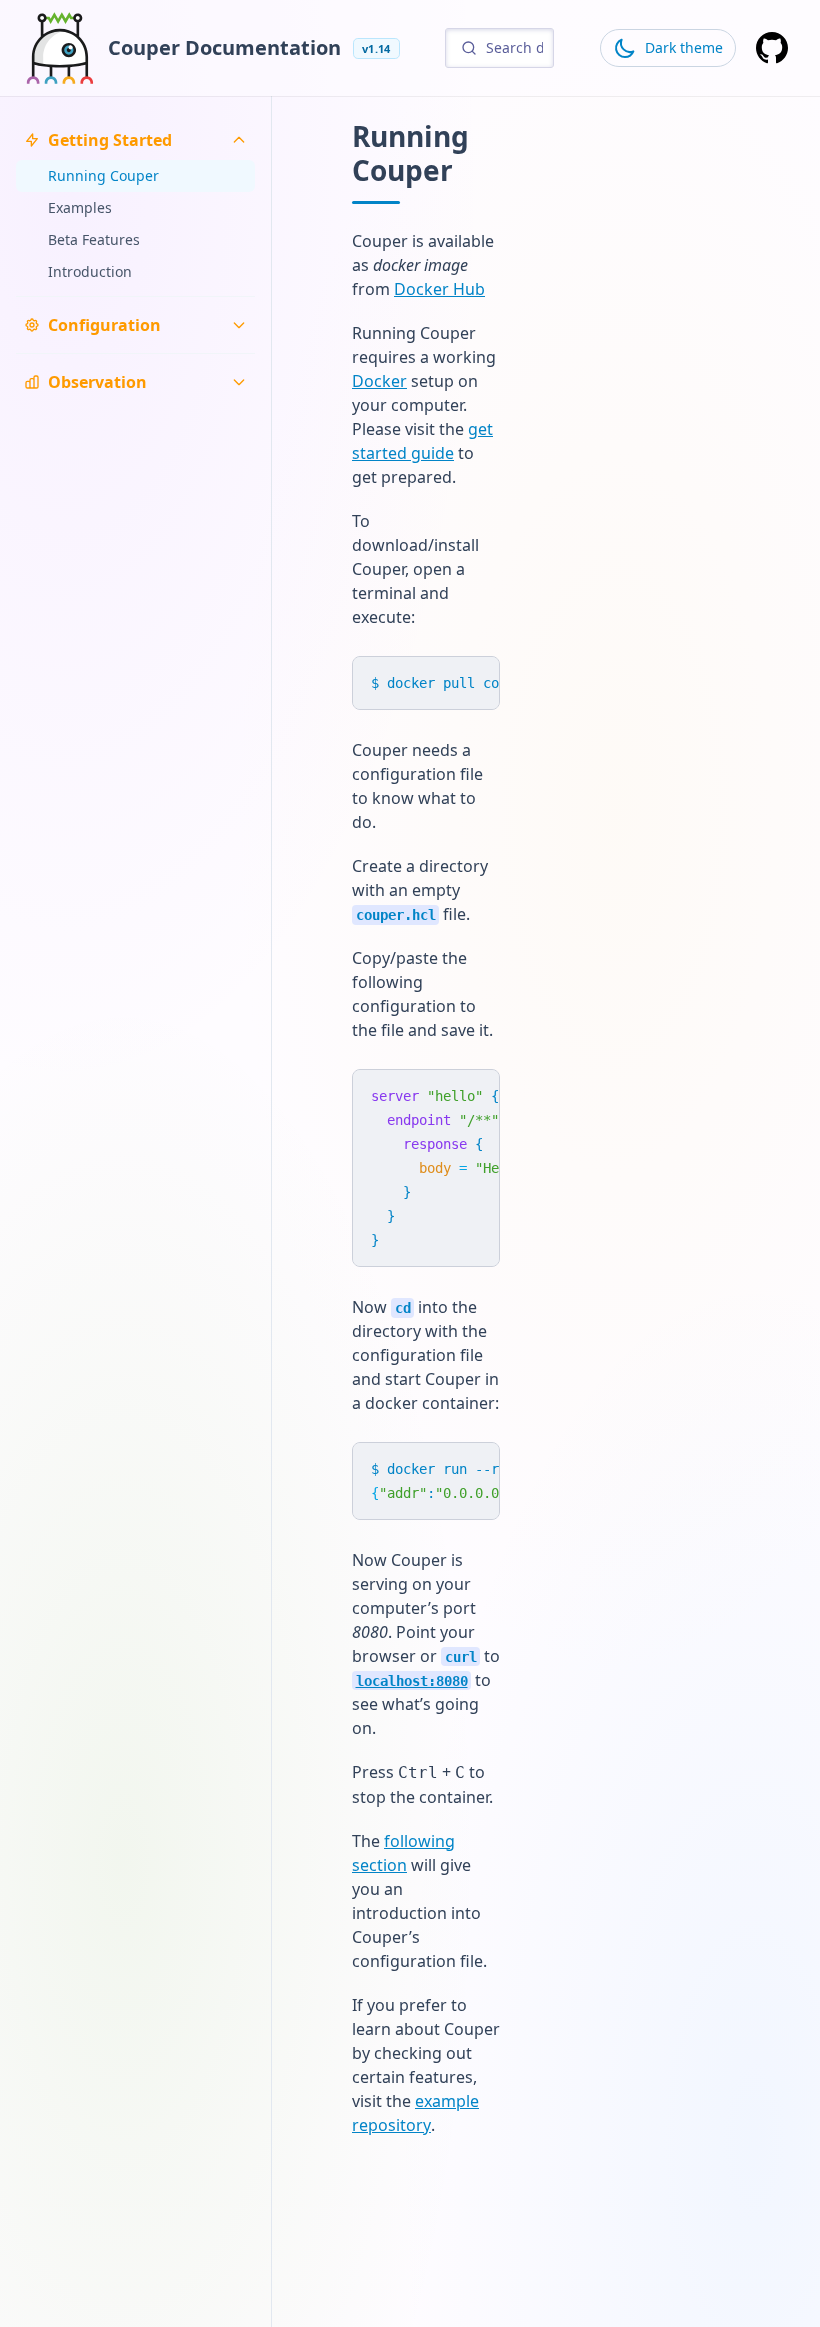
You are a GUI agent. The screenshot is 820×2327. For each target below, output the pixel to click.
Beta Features (94, 239)
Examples (80, 207)
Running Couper (103, 175)
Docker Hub (439, 289)
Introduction (90, 271)
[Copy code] (475, 681)
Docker (379, 381)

ASSIGNMENT - Return to the listing above and set it down exactly, leaving out its pictures.

OUTPUT -
You are a GUI agent. The screenshot is 820×2327. For each target below, output the pixel to click.
Beta Features (94, 239)
Examples (80, 207)
Running Couper (103, 175)
Docker Hub (439, 289)
Introduction (90, 271)
[Copy code] (475, 681)
Docker (379, 381)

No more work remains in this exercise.